I'm looking for some help regarding my trance book (Discogs API, SQL, programming)

Aug 23, 2022
110 Posts
103 Thanked
I would like to optimize my workflow, so I can progress faster with the research that is required to finish my book. I would need some help from someone who has some basic SQL and programming knowledge, this way grabbing some data from Discogs. This would be a one-time thing.
 

Manofearth

Senior Member
Sep 24, 2020
436 Posts
242 Thanked
Fiver.com is an excellent resource for sourcing cheap technical labour like this.
 
Aug 23, 2022
110 Posts
103 Thanked
@TheTranceHistorian could you share more details?

Sure!

  1. I need a custom script that can grab/extract all TRACK NAMES from all 12" Trance releases/albums from 1988-2009. Because Discogs doesn't recognize Trance as a genre but as a style instead, this process would have to be done with four different styles: Trance, Progressive Trance, Hard Trance, and Tech Trance, to ensure that nothing will be missed (Neo Trance, Goa Trance, and Psy Trance are not needed for reasons I explained in my post about the book).
  2. It's important to note that the following data would all need to be grabbed along with track names: album name, artist name, and the year of release.
  3. When all this compiled data gets inserted into a table/chart (SQL/Excel/Google Sheets/whatever), all duplicates should be removed. So if the artist name + track name is the same in ROW1, ROW44, and ROW456, then ROW44 and ROW456 should be removed in order to ensure that no track appears more than once on this list. Furthermore, if the given track has multiple release years associated with it (which year is obviously based on its album's release year), then always the row with the earliest release year should stay (to make sure that the data always shows the given track's actual first release date).
  4. The script should generate a YouTube hyperlink for all track names, so I could initiate a search for the given track by simply clicking on its name.
    All YouTube searches start with this: "https://www.youtube.com/results?search_query=" and after that comes that part you want to search for, where the "+" sign marks the spot of spaces. So, for example, if you want to search for "Age Of Love - The Age Of Love (Watch Out For Stella Club Mix)", it will look like this "https://www.youtube.com/results?sea...e+age+of+love+(watch+out+for+stella+club+mix)". It would also be preferable (although not mandatory) if album names would also be clickable (and would direct me to their corresponding Discogs page).
To make my points easier to understand, here's a picture I made.


1664818450463.png


I tried to explain this as simply as I could, without going into any details on how and why it could help me, but the point is that automatizing certain things this way could actually cut my work time in half (or, to put it in another way, I could listen to twice as many tracks during the same amount of time as I can right now).
 
Aug 23, 2022
110 Posts
103 Thanked
This would be a very interesting project to do. Any reason you're requesting SQL specifically and not Excel + VBA?
I mean, I work exclusively in Google Sheets; I just saw that SQL was mentioned in a lot of places where people discussed the Discogs API and Data Dump.
 

Archon

Gagi
TranceFix Crew
Jun 27, 2020
3,912 Posts
2,808 Thanked
Ah yes, makes sense. Discogs has an API, I think it would work well.

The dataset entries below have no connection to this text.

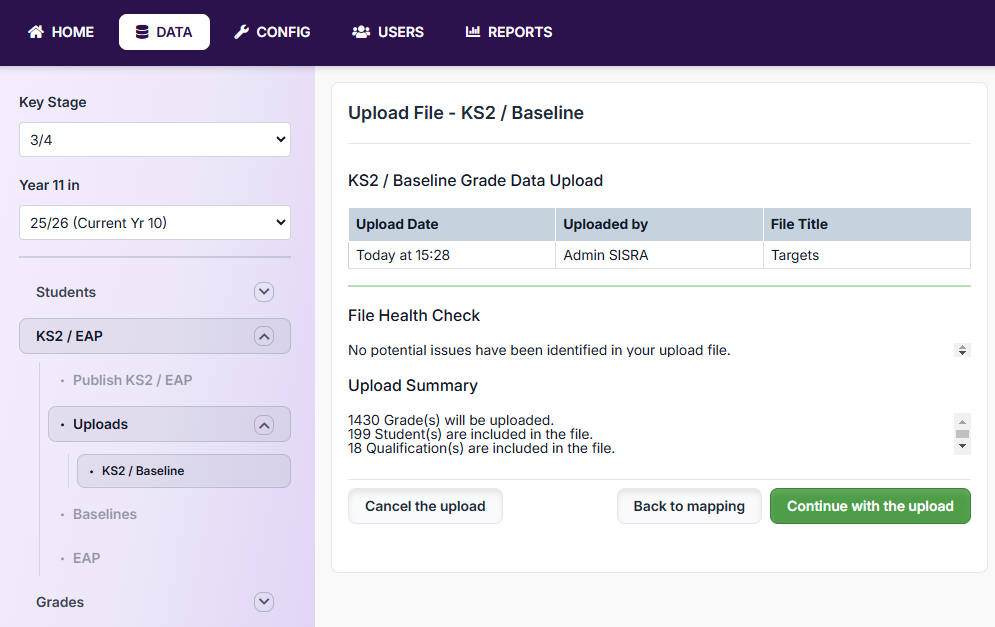Open Publish KS2 / EAP item
The height and width of the screenshot is (627, 995).
pos(132,380)
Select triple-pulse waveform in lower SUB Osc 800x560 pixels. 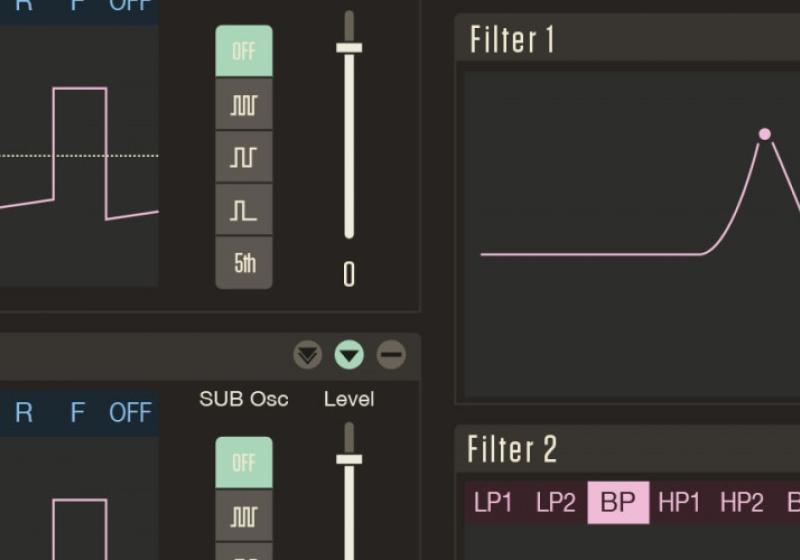244,516
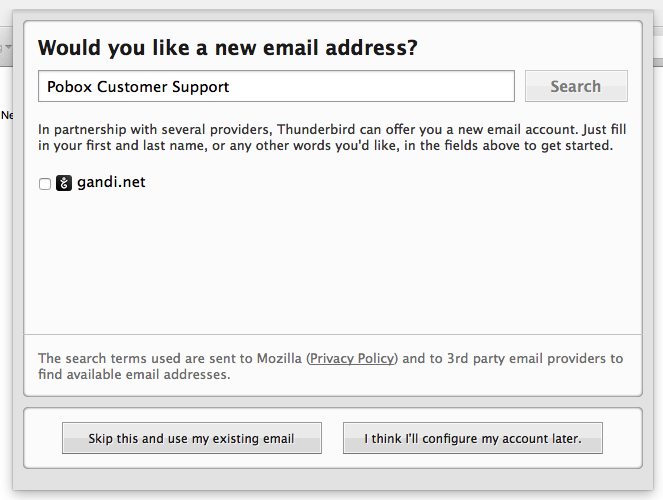Focus the name search input field
The width and height of the screenshot is (663, 500).
[276, 86]
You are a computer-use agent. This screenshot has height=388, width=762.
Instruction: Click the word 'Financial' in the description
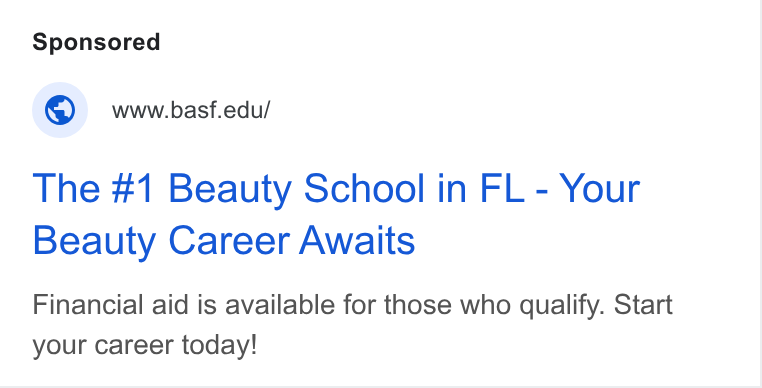[88, 305]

SQL does make sense especially since you're gonna have tons of data. Even though it's only 1 table, there's gonna be an incredible amount of rows. Besides that, data can always be exported to CSV or XLS easily.
 
Aug 23, 2022
110 Posts
103 Thanked
Ah yes, makes sense. Discogs has an API, I think it would work well.

SQL does make sense especially since you're gonna have tons of data. Even though it's only 1 table, there's gonna be an incredible amount of rows. Besides that, data can always be exported to CSV or XLS easily.

This should be around 250K rows max (after deleting duplicates), based on my estimation. Yeah, that's still a lot of rows, but as far as I know, Google Sheets can handle up to 1 million rows, so that should be fine. It would be amazing if this script could be done somehow, as I would be able to work at least twice as fast. This way, I wouldn't have to type in every single track/artist name, click on individual albums, compare album contents and track names to each other, or check whether I checked an album or not after switching from one filter style (e.g., Trance) to another (e.g., Progressive Trance), etc.
 

Archon

Gagi
TranceFix Crew
Jun 27, 2020
3,912 Posts
2,808 Thanked
This should be around 250K rows max (after deleting duplicates), based on my estimation. Yeah, that's still a lot of rows, but as far as I know, Google Sheets can handle up to 1 million rows, so that should be fine. It would be amazing if this script could be done somehow, as I would be able to work at least twice as fast. This way, I wouldn't have to type in every single track/artist name, click on individual albums, compare album contents and track names to each other, or check whether I checked an album or not after switching from one filter style (e.g., Trance) to another (e.g., Progressive Trance), etc.
There's a couple of edge cases I envision though which might result in loss or excess of data, depending on the situation. But it is doable. I can't really commit to finishing it one of these days though, got busy times ahead, but maybe I can dedicate snippets of time to experimenting with it.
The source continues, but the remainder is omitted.